NEW YORK – New York City’s violent crime numbers are surging as the New York Police Department says it’s dealing with people who are being arrested and immediately released as a result of changes brought on to curb the novel coronavirus pandemic, NYPD brass said Tuesday.
Police Commissioner Dermot Shea said the department is used to crime spikes in areas of the city, and is typically used to handling them, but with some processes within the criminal justice system, such as grand juries still suspended, a recent increase in violent crime citywide is cause for concern, Fox Business reported.
“We’re seeing the violence creep up citywide and it is a concern,” said NYPD Police Commissioner Dermot Shea. “What we need is—we need that whole criminal justice system to get back online.” pic.twitter.com/Pit0vVtdIh
— Spectrum News NY1 (@NY1) May 26, 2020
“What we need is, we need that whole criminal justice system to get back online. We’re out there, the cops are out there making, whether it’s gun arrests or any other types of arrests, but we can’t have people put right back on the street,” Shea said Tuesday morning. “A part of that is just, no one’s fault, it is where we are with this pandemic, where we don’t have grand juries sitting.”
“We need to get back to normal. We need to get that machine running again.”
Shea noted the changes that have since been made within the criminal justice system to curb COVID-19 transmission, but said he hoped the different parties involved could reach “a happy medium.”
“We gotta get to a happy medium here where violent people, carrying guns, shooting at people in New York City – and that’s what we’re seeing in some parts of the city, unfortunately,” he said.

To support his point, the number of murders reported in the city spiked 125 percent during the week of May 11 to May 17, compared to the same time last year, from four in 2019 to nine in 2020, according to the most recent crime data available. Moreover, the number of shooting incidents skyrocketed 287.5 percent during the same time period, reported Fox Business.
Shea said it would not be fair to point blame at the court system, and instead emphasized the need for things “to get back to normal.”

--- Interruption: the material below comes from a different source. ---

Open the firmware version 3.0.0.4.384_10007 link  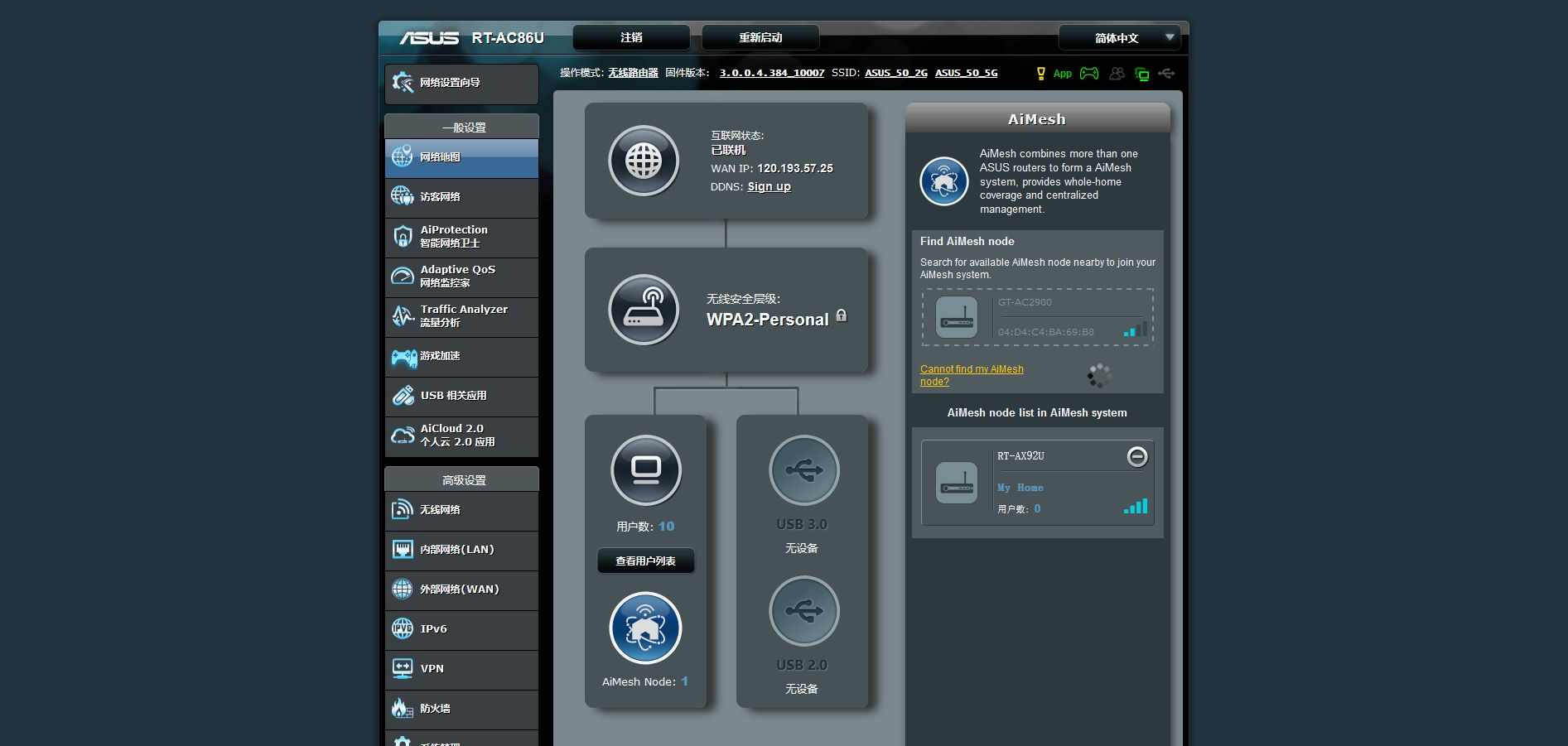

“We need to get that machine running again. People talk about crime in the police department and we are a significant driver of public safety in New York City, but we need those other parts of the system to come online, too,” he continued. “It’s a small number of people [committing crimes], and we need to get that small number of people off the street – whether they’re committing commercial burglaries, whether they’re stealing cars and whether they’re, unfortunately, resisting all efforts to get them to put down guns.”